If we think of aging, the process is one that obeys the Second Law of Thermodynamics. Considering the body, or a portion of the body, perhaps a cell, as a closed system, then that defined closed system will naturally obey the principles of entropy, and tend towards a state of equilibrium. Equilibrium will bring the closed system, such as a cell, to a point where there is no longer organization and hence there is no longer a chance for the system to create work from the inherent energy. The lack of structure within the closed system and the inability to do work is the death of the cell.

However, if we think of the cell not as a closed system, rather, if we think of the cell as a sub-system within the overall construct of a closed-system, then the cellular subsystem can achieve negative entropy if the other sub-system can support positive entropy.

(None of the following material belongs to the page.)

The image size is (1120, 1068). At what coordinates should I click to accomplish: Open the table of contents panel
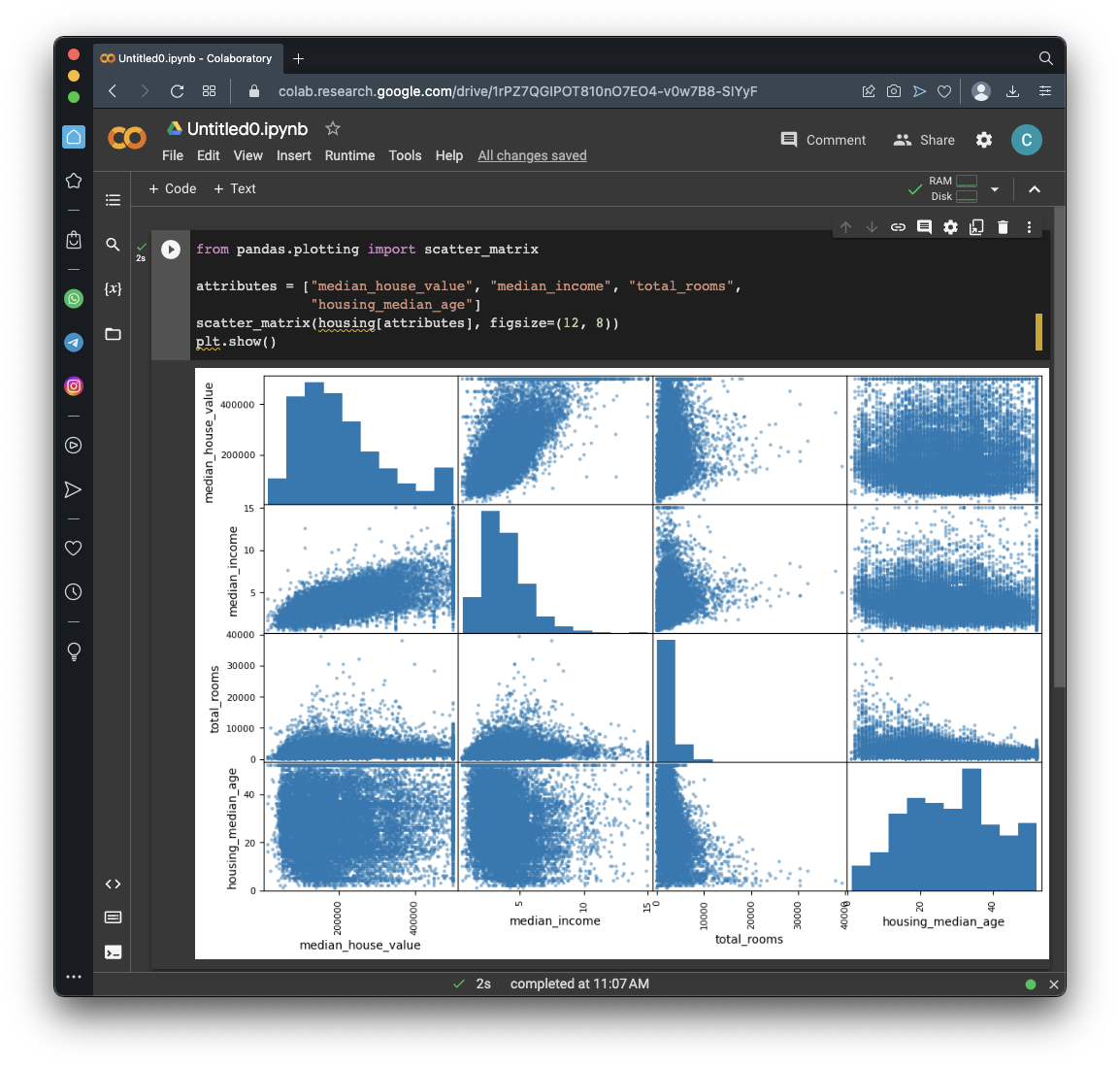coord(114,200)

Therefore life can be thought of as negative entropy. On the other hand, aging is considered by some as no longer an unsolved biological problem and simply positive entropy. This means the understanding of the biological cause of aging is the same as the cause of nonbiological aging and is attributable to the second law of thermodynamics, to increased entropy. As discussed above, all molecules, including biological molecules, dissipate energy, losing structural integrity and functional capacity, headed for a state of equilibrium. Our bodies have sub-systems for enormous repair capacity, which evolved to repair dysfunctional molecules. Some will argue that the repair systems function only until reproductive maturation, after which the repair mechanisms break down and the molecules recoil to a high entropy state. Allowing the repair to occur until the time of reproductive maturation means the species will procreate and survive. However, the accumulation over time of dysfunctional molecules in the high entropy state leads to the properties of aging at the clinical level that we all recognize, and eventually leads to death.

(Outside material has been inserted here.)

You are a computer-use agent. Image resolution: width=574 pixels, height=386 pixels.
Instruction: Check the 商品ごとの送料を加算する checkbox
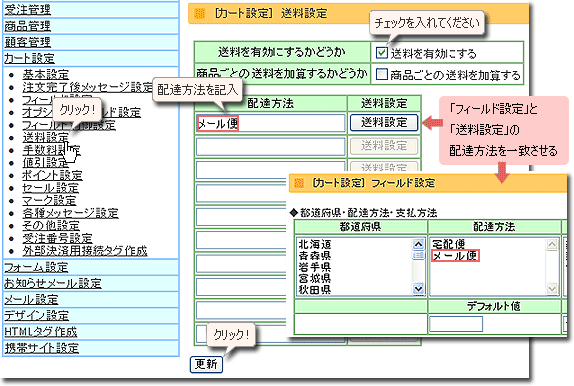click(381, 74)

While the laws of physics are inevitable, some people have proposed changing the parts as they wear out. Others argue if you change the parts, the original is no longer the original. However, one may argue that a person naturally changes anyway during maturation, and if you don’t die, you’re really the same person; just the same as when you change during the natural maturation process; one could think of biological replacement or enhancement as an extended maturation process. In this way, the entropic values of the person, a sub-system, decreases, but, of course, the replacement procedure would increase the entropy of the complete system. And, procedures using adult stem cells for tissue repair drive negative entropy in the tissue being repaired (a sub-system), but increase the overall entropy of the system, or the sub-system beyond the tissue that is being repaired. Moreover, while stem cell releasing molecules (SRM) will decrease entropy in the target tissue (a thermodynamic sub-system) that the SRM repairs or rejuvenates, the overall entropy of the system will increase. This is because of the energy used to manufacture the SRM, thus leading to that subsystem to equilibrate and increase in entropy.
The bottom line is that we can use technology, for example using stem cell therapeutics or SRM technology, to produce negative entropy in a subsystem, i.e. human tissue, but the entropy of the overall system will increase. Therefore age management is a means for helping to drive a subsystem, the aging body, towards a more negative entropic state within a world where the inevitable second law of thermodynamics runs its course.